■ Your task
Exactly transcribe the span of lines from the one containing "Task: Click the" through the final line of the entries, inclusive, and nothing outside it. Exclude the pictures.

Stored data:
========================================================================
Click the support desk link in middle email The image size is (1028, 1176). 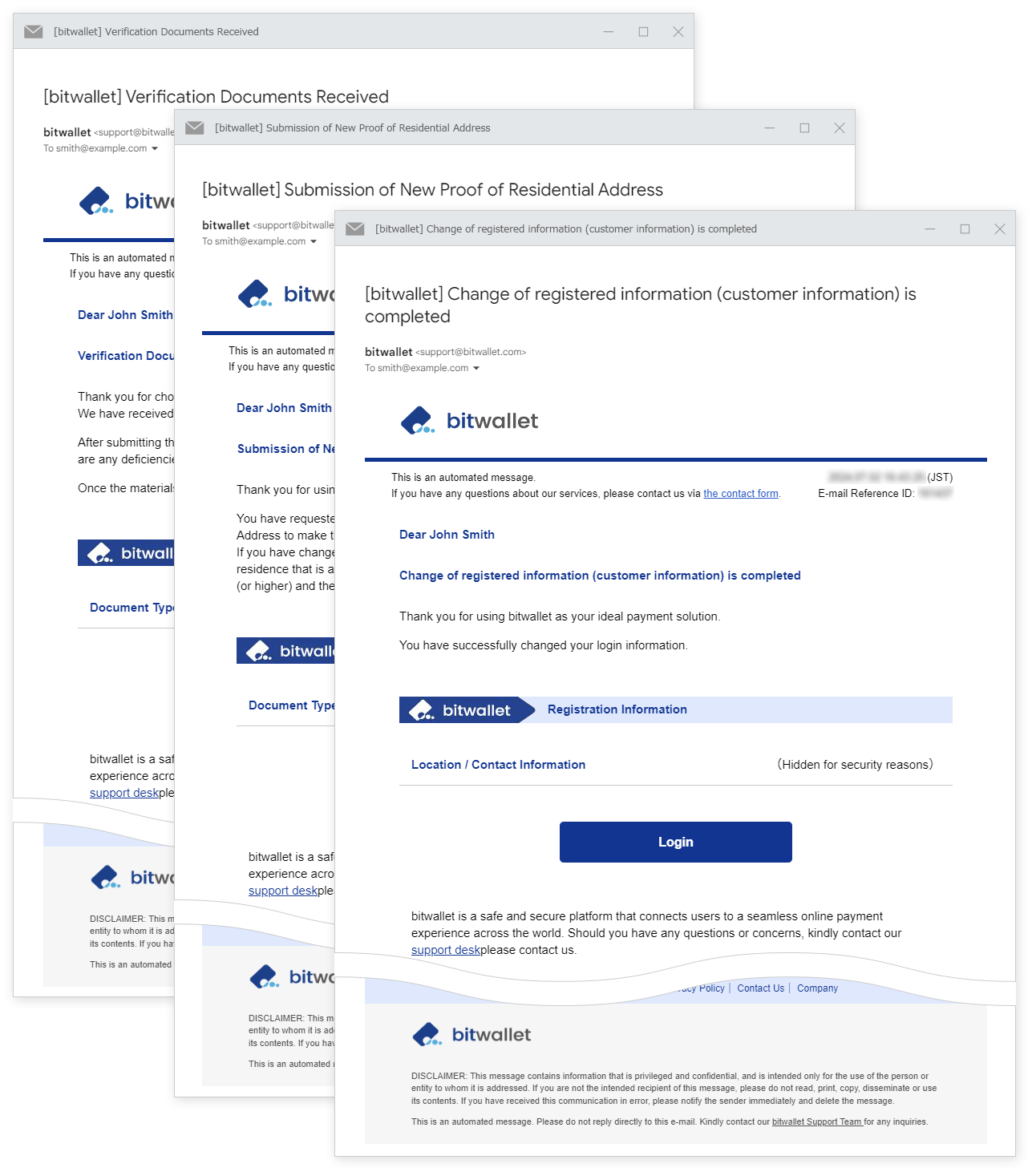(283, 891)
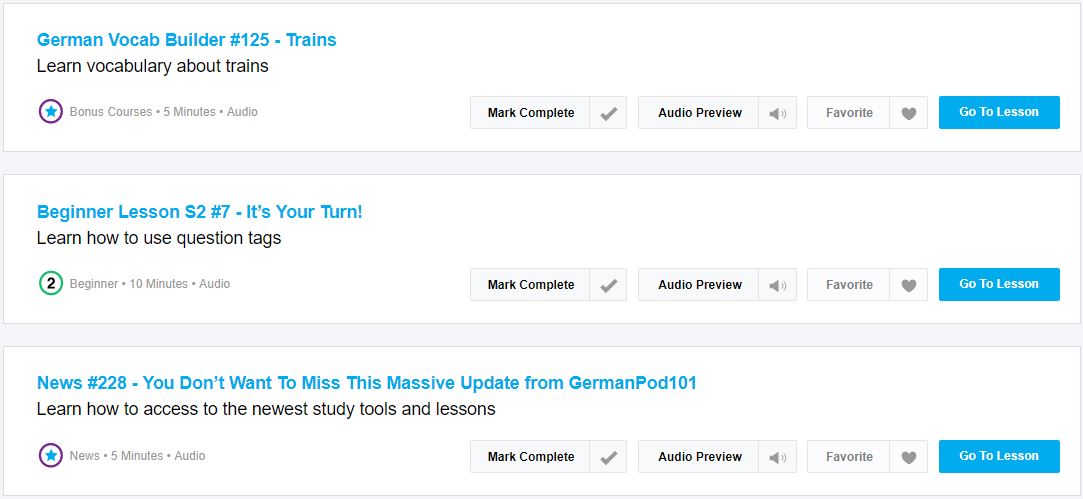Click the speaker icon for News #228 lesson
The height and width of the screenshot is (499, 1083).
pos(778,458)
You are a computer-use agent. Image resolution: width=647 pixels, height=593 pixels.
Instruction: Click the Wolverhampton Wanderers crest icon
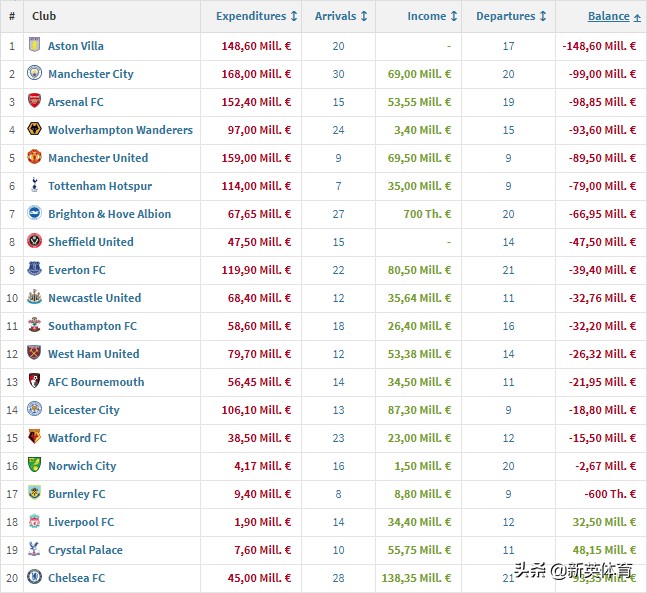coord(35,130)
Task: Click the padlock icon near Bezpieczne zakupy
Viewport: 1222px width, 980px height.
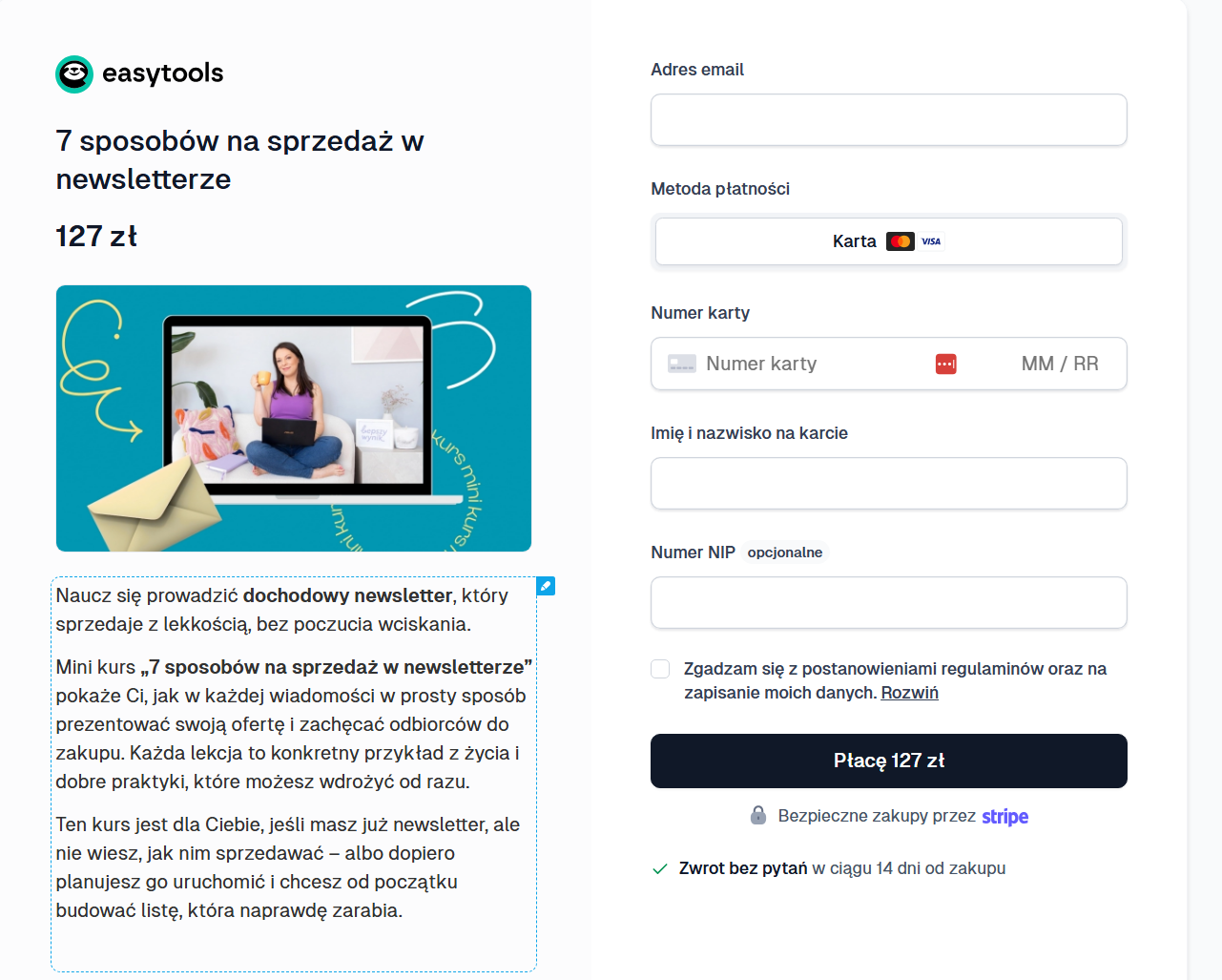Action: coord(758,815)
========================================================================
■ Answer space
Task: Click the padlock icon near Bezpieczne zakupy
Viewport: 1222px width, 980px height.
Action: coord(758,815)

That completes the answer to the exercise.